The Fourth District Court of Appeal decided a matter of first impression and published the first Florida opinion on the issue of whether the cost of an insurer providing a defense could be included in the $15,000 threshold amount in controversy required to invoke the subject matter jurisdiction of a Florida circuit court. The court answered in the affirmative, and expressly held that “the pecuniary value of an insurer’s obligation to tender a defense to its insured in the underlying suit implicating the coverage issue is properly considered in determining the existence of the jurisdictional amount in an action to determine coverage.”
Accordingly, the court rejected the appellant’s argument that the circuit court lacked jurisdiction to enter a final declaratory judgment in favor of Geico because the amount in controversy was based upon the policy’s $10,000 limit.

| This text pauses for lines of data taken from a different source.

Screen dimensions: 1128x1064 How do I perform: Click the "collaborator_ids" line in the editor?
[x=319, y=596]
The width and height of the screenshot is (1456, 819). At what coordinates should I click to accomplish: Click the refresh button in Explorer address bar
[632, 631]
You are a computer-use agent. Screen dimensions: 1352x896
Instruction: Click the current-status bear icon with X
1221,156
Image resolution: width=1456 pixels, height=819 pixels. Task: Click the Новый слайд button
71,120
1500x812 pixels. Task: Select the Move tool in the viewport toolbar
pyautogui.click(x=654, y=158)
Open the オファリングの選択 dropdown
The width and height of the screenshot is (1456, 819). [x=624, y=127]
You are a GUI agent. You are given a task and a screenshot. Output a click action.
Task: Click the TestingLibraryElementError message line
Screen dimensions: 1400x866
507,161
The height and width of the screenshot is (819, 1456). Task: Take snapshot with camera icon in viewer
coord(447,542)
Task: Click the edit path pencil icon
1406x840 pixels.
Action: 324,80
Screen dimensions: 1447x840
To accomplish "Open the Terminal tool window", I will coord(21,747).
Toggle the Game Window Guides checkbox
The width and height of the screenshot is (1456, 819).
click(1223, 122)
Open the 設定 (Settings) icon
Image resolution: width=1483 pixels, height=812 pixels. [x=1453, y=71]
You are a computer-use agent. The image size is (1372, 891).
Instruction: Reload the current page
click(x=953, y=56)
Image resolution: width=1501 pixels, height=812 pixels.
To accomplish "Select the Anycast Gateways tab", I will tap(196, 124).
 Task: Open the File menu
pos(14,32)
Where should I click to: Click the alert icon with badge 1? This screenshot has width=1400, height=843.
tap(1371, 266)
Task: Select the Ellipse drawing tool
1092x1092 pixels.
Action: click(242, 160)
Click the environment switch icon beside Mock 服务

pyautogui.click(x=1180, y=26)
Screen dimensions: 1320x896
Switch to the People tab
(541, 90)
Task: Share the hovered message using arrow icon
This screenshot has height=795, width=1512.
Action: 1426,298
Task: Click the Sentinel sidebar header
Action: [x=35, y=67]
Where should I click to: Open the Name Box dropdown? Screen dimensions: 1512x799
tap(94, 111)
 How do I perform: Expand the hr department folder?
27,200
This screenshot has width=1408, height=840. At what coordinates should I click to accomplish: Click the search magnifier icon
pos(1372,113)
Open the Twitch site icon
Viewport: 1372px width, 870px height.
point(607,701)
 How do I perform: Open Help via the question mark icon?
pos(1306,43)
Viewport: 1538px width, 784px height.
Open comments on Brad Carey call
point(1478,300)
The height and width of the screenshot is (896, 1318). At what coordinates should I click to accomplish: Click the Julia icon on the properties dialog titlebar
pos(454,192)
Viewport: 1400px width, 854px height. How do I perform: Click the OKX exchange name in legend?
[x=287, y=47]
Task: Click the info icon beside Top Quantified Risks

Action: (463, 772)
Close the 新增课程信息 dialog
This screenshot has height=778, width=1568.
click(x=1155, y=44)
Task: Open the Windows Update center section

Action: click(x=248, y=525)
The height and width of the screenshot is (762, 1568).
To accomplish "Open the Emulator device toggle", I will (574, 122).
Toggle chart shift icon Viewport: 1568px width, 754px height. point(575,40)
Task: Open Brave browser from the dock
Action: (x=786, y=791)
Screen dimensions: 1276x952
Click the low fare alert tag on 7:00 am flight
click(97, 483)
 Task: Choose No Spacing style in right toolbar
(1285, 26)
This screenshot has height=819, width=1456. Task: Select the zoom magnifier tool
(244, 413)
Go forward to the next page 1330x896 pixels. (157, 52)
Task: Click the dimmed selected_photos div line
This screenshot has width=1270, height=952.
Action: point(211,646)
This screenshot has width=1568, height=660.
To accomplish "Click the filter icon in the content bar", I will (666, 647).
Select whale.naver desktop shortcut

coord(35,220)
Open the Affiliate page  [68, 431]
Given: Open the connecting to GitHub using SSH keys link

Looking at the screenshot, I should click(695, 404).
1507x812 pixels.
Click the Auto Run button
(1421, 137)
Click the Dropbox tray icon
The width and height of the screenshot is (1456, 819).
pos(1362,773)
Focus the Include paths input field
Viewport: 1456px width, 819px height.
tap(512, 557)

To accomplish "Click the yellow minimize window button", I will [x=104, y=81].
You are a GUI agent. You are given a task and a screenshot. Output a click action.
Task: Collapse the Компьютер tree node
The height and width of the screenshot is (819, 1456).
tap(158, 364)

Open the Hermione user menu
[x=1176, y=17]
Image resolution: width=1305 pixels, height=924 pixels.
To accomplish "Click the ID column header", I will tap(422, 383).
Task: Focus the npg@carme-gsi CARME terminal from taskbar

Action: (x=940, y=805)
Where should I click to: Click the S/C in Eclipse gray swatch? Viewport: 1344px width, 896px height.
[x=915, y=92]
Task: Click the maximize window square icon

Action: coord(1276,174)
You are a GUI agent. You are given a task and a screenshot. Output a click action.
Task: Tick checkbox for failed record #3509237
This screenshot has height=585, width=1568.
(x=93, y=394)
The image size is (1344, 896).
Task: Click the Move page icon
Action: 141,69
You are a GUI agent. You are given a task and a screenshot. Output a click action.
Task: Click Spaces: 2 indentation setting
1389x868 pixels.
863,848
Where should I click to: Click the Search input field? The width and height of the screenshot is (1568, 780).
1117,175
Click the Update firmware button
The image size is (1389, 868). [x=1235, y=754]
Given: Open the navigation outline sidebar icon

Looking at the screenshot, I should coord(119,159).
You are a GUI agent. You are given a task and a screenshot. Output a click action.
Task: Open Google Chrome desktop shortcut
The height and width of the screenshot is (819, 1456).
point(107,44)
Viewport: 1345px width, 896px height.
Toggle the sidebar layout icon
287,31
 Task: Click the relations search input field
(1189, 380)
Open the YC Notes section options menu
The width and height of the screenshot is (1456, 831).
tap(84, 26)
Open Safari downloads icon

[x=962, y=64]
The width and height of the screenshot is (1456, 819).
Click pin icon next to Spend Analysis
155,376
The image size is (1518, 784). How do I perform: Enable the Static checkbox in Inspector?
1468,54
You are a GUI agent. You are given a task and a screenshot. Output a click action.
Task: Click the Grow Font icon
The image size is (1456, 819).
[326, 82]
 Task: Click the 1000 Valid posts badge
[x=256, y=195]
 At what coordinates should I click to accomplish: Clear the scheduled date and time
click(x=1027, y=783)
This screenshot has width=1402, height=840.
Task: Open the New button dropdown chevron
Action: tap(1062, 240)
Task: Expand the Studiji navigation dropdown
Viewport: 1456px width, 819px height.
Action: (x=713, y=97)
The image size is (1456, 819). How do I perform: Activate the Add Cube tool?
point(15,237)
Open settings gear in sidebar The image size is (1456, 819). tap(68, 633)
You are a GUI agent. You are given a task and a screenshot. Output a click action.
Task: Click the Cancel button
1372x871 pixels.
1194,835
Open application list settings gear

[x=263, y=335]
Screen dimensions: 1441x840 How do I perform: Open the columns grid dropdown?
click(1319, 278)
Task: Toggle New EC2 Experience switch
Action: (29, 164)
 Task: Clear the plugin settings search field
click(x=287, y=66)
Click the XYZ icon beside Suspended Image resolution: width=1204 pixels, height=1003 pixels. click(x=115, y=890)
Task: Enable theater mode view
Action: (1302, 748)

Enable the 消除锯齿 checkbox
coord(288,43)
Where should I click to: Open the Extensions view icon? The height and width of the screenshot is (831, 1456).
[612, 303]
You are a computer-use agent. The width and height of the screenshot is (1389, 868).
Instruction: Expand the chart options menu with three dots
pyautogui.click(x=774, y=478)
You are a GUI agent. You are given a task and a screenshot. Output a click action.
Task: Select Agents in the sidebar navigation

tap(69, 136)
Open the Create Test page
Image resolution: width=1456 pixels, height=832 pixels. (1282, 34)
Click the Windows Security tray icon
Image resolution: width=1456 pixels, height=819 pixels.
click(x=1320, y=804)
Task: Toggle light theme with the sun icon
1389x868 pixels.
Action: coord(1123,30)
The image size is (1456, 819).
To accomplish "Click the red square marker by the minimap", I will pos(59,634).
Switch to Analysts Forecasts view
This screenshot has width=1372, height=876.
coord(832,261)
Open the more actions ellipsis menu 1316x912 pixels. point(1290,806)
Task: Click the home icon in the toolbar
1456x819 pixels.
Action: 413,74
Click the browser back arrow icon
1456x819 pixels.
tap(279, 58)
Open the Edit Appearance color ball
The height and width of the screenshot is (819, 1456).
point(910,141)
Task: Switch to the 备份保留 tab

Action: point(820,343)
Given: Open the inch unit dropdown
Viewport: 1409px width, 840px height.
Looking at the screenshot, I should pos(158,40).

Noting that no Florida court has addressed this issue, the Fourth District found guidance from federal courts that addressed this issue in Stonewall Ins. Co. v. Lopez, 544 F.2d 198 (5th Cir. 1976), Dairyland Ins. Co. v. Chadwick, 2008 WL 912428, *3 (M.D. Fla. April 1, 2008), and Clarendon Am. Ins. Co. v. Miami River Club, Inc., 417 F. Supp. 2d 1309, 1316 (S.D. Fla. 2006).
These federal cases held that because the amount in controversy in a declaratory coverage action is determined from the insurer’s perspective, the monetary value of the obligation to defend the underlying lawsuit is properly considered in determining the jurisdictional amount in controversy.